Le point le plus faible de ce programme saute aux yeux : c’était une manœuvre en deux temps. Il fallait réussir deux fois, d’abord quand il s’agirait de transférer les Cinq-Cents à Saint-Cloud, ensuite lorsqu’il s’agirait de leur imposer la réforme constitutionnelle. Enfin on ne savait pas très bien par quel régime on remplacerait celui qu’on voulait supprimer. Il avait fallu, pour intéresser des ambitions à l’entreprise, s’abstenir de désigner les personnes qui entreraient dans le gouvernement nouveau. On ne placerait donc les Conseils ni devant un fait accompli ni même devant un fait défini. On s’exposait, jusqu’au dernier moment, à des discussions, à des intrigues, à des surprises. Ce qui restait l’élément le plus favorable, c’était l’atmosphère, la fatigue du public, son indifférence aux agitations de la politique. C’était aussi le prestige personnel de Bonaparte. Mais alors, si le coup réussissait, il était clair que Bonaparte récolterait ce que Sieyès avait semé.
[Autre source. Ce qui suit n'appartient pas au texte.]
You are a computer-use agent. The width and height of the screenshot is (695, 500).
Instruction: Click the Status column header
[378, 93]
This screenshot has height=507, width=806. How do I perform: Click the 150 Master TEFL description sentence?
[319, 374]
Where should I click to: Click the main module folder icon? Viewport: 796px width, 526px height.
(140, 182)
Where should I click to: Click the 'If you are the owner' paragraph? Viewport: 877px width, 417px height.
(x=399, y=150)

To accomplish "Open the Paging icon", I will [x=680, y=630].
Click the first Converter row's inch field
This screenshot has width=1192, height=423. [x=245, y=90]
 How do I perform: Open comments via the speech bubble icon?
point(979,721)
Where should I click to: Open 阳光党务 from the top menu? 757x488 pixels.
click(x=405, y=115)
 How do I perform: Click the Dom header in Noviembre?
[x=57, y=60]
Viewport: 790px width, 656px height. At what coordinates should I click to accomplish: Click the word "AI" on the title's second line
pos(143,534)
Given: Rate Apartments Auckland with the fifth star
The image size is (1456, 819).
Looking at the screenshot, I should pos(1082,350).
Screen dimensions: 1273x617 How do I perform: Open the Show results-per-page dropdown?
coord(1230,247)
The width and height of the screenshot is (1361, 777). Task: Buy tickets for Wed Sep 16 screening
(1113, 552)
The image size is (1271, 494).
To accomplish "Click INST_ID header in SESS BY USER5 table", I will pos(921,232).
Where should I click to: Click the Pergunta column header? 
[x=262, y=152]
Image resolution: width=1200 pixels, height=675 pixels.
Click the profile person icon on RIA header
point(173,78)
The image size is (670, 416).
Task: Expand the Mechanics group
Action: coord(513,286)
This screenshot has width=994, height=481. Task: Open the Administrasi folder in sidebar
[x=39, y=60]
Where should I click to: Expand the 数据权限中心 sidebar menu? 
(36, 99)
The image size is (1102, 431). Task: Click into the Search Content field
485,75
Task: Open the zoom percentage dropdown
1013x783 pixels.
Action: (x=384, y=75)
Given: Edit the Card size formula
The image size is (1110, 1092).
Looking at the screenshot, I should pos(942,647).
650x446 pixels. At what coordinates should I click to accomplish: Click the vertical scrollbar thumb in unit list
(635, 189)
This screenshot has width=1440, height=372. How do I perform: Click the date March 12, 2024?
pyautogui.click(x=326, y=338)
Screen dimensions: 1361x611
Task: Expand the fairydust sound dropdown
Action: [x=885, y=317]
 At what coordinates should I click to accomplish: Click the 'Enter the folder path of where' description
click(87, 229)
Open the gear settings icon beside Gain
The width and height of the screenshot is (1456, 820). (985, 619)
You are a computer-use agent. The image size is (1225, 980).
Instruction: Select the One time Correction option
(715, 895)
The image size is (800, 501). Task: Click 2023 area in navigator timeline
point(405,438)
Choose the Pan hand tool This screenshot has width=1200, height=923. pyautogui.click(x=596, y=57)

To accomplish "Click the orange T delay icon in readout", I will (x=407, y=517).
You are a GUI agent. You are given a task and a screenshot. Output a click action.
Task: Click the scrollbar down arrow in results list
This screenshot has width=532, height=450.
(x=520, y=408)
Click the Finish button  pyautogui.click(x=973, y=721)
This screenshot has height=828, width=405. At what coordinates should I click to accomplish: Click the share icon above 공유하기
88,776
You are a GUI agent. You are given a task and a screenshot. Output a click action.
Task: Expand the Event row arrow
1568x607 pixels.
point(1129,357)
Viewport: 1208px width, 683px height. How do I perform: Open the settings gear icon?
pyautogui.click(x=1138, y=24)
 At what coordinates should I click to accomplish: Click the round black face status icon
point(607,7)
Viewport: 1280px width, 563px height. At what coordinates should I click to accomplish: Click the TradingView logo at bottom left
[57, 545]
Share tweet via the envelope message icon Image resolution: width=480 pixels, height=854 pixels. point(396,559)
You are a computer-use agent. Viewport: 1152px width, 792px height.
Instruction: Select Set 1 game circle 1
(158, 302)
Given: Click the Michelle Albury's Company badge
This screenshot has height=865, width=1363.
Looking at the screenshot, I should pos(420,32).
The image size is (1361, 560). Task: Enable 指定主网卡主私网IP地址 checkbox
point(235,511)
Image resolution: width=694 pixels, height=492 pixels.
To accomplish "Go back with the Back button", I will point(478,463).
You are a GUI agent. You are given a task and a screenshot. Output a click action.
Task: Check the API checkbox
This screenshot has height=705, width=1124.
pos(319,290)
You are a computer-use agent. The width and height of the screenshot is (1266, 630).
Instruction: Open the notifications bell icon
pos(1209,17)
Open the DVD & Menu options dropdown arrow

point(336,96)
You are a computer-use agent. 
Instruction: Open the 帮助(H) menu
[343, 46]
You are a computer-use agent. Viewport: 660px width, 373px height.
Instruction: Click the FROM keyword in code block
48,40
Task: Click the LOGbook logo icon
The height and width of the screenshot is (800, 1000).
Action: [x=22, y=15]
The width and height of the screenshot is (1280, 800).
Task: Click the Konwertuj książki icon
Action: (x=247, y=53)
Sieyès prenait des leçons d’équitation, ce qui est le trait comique de ces journées. Il estimait qu’un dictateur doit se présenter à cheval devant les foules. Et puis, à la manière de M. Prudhomme, dont il tenait un peu, ce cheval lui servirait à ne pas être éclipsé par Bonaparte en cas de succès et à prendre une fuite salutaire en cas d’échec. Personnage attachant, singulier, celui de Sieyès. Ce n’était pas seulement un métaphysicien des Constitutions. C’était un orgueilleux. Un jour qu’il disait la messe, étant aumônier chez le duc d’Orléans, il s’aperçut que les princes étaient sortis pendant l’office. Là-dessus, il quitta l’autel en criant qu’il ne disait pas la messe pour la canaille. C’est à peu près de la même manière qu’il s’en ira lorsque son chef-d’œuvre constitutionnel aura été malmené par Bonaparte. Il avait bien dit un jour à Lucien : « Ce n’est plus le temps où cedant arma togae. » Il ne croyait pourtant pas qu’après avoir appelé les armes à son aide, la toge leur céderait si vite. Mais comme il était loin d’être sot, il savait aussi qu’il jouait gros jeu, le « quitte ou double » de sa carrière. Un ami lui demandait à ce moment-là quelle était sa garantie dans ses tractations avec Bonaparte. « Nulle part, répondit-il avec brusquerie. Mais, dans une grande affaire, on est toujours forcé de donner quelque chose au hasard. » C’était justement ce que pensait Bonaparte. Là encore, Sieyès se rencontrait avec son complice.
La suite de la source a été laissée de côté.